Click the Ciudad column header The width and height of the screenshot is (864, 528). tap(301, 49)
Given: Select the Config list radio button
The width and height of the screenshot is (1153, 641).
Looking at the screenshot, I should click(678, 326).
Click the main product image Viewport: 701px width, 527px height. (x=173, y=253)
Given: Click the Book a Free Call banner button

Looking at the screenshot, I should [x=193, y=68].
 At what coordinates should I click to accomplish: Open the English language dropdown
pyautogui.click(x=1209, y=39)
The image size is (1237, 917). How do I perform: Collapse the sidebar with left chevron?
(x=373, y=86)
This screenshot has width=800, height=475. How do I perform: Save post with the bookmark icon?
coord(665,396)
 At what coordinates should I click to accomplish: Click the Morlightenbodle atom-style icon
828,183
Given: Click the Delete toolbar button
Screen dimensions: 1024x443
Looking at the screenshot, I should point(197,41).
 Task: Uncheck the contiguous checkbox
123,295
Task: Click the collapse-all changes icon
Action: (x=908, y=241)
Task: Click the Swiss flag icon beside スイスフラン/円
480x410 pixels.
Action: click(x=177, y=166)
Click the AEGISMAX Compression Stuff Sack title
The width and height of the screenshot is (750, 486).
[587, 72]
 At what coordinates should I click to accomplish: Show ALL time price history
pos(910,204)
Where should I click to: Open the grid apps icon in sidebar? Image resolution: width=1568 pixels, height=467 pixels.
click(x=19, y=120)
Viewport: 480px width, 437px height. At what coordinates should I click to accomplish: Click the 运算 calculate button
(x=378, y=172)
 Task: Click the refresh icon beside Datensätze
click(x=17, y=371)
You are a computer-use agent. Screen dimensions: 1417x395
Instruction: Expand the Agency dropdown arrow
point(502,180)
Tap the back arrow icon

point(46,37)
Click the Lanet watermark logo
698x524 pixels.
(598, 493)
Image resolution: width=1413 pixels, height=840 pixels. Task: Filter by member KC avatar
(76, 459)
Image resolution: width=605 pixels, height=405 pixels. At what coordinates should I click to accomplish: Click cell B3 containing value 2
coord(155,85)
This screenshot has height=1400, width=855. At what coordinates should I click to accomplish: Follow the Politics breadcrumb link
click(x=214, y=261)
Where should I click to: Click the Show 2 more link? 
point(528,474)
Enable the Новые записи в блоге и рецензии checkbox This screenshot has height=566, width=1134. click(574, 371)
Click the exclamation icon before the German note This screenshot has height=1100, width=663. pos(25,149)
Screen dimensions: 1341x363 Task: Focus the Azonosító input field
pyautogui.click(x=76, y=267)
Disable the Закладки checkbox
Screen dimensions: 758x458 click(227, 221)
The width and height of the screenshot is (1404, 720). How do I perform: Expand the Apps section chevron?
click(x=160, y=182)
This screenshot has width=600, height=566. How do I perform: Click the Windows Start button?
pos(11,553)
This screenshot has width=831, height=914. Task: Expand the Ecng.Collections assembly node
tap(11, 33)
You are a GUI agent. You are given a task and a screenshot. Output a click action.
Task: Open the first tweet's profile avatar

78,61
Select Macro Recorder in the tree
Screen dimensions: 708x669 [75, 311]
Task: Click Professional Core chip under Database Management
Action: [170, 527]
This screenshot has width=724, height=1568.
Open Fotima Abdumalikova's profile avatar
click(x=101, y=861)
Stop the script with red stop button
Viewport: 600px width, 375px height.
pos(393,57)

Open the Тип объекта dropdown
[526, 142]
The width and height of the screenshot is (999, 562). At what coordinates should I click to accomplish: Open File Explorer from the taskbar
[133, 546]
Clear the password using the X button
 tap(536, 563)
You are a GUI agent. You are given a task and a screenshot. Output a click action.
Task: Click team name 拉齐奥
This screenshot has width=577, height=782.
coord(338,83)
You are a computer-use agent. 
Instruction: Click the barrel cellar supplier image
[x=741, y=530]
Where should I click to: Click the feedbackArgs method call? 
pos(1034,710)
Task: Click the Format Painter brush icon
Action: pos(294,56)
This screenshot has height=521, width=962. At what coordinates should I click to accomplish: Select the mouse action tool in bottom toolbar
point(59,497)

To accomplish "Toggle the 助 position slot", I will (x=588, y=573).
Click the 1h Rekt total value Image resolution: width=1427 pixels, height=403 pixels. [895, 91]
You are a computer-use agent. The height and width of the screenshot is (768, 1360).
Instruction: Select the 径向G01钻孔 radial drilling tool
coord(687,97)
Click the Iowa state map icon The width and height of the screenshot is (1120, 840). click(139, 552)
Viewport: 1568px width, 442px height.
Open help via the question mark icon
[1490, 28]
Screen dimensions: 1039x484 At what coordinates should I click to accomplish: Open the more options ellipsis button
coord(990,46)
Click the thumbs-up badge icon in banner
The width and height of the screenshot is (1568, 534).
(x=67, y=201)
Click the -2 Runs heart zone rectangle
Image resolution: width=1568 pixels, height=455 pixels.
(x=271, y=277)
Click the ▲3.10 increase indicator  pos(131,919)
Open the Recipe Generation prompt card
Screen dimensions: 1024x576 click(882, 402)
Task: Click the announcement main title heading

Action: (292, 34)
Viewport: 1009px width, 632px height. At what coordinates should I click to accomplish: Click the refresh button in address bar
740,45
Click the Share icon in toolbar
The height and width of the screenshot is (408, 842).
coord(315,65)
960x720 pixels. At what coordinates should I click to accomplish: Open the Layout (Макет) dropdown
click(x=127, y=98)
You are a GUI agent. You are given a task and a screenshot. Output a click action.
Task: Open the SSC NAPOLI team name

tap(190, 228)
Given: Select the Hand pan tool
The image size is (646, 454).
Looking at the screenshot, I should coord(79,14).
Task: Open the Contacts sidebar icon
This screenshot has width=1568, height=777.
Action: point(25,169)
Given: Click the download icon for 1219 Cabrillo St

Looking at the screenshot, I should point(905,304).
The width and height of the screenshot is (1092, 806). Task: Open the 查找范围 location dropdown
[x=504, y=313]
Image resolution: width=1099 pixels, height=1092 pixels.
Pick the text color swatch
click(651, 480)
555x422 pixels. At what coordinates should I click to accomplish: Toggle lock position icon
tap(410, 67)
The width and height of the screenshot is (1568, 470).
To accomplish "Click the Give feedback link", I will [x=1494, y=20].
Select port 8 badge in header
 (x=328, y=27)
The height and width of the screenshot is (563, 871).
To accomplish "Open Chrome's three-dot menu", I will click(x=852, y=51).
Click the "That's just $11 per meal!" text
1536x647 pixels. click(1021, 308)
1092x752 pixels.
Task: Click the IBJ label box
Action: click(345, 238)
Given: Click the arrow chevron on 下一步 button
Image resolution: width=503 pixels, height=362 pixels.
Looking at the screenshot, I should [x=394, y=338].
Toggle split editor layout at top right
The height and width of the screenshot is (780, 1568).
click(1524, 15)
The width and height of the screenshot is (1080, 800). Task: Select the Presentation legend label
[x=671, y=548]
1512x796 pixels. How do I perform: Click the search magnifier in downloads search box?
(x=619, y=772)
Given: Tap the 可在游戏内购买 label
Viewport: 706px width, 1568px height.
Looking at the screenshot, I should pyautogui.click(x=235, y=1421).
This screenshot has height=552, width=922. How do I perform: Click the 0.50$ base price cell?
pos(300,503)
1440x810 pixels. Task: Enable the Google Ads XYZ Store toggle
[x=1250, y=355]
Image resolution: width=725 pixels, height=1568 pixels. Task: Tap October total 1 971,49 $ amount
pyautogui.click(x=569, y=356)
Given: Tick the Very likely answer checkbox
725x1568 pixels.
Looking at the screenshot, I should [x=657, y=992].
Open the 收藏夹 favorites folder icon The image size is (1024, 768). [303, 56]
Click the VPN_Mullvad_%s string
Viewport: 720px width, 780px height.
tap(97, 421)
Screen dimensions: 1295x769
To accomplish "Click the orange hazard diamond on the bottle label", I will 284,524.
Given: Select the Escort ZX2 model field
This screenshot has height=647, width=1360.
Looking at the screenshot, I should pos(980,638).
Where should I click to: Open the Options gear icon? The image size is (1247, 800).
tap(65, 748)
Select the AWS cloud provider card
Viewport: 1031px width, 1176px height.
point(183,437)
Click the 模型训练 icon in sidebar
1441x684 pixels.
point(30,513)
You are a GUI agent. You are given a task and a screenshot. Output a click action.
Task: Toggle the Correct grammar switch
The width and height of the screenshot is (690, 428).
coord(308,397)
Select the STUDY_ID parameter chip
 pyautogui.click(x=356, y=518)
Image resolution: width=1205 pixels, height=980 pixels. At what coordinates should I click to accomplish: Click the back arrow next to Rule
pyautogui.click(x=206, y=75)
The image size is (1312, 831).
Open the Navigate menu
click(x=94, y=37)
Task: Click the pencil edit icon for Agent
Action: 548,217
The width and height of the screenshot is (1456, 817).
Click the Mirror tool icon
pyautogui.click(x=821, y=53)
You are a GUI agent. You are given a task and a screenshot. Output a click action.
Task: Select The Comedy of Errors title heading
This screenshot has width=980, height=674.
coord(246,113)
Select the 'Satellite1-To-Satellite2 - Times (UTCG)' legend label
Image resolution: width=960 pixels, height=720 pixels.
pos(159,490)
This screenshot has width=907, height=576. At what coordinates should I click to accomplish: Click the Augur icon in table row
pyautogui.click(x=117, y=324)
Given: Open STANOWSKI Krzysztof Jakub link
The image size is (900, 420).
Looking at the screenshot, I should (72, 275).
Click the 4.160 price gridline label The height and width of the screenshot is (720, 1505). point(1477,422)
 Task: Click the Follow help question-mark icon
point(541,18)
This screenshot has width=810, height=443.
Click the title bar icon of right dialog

● **THE TASK**: Word for word, quote the lines of the material from the first line through the line with "Task: Click the Swiss", both ends included.

● **WRITTEN ANSWER**:
Click the Ciudad column header The width and height of the screenshot is (864, 528). tap(301, 49)
Given: Select the Config list radio button
The width and height of the screenshot is (1153, 641).
Looking at the screenshot, I should click(678, 326).
Click the main product image Viewport: 701px width, 527px height. (x=173, y=253)
Given: Click the Book a Free Call banner button

Looking at the screenshot, I should [x=193, y=68].
 At what coordinates should I click to accomplish: Open the English language dropdown
pyautogui.click(x=1209, y=39)
The image size is (1237, 917). How do I perform: Collapse the sidebar with left chevron?
(x=373, y=86)
This screenshot has width=800, height=475. How do I perform: Save post with the bookmark icon?
coord(665,396)
 At what coordinates should I click to accomplish: Click the Morlightenbodle atom-style icon
828,183
Given: Click the Delete toolbar button
Screen dimensions: 1024x443
Looking at the screenshot, I should point(197,41).
 Task: Uncheck the contiguous checkbox
123,295
Task: Click the collapse-all changes icon
Action: (x=908, y=241)
Task: Click the Swiss flag icon beside スイスフラン/円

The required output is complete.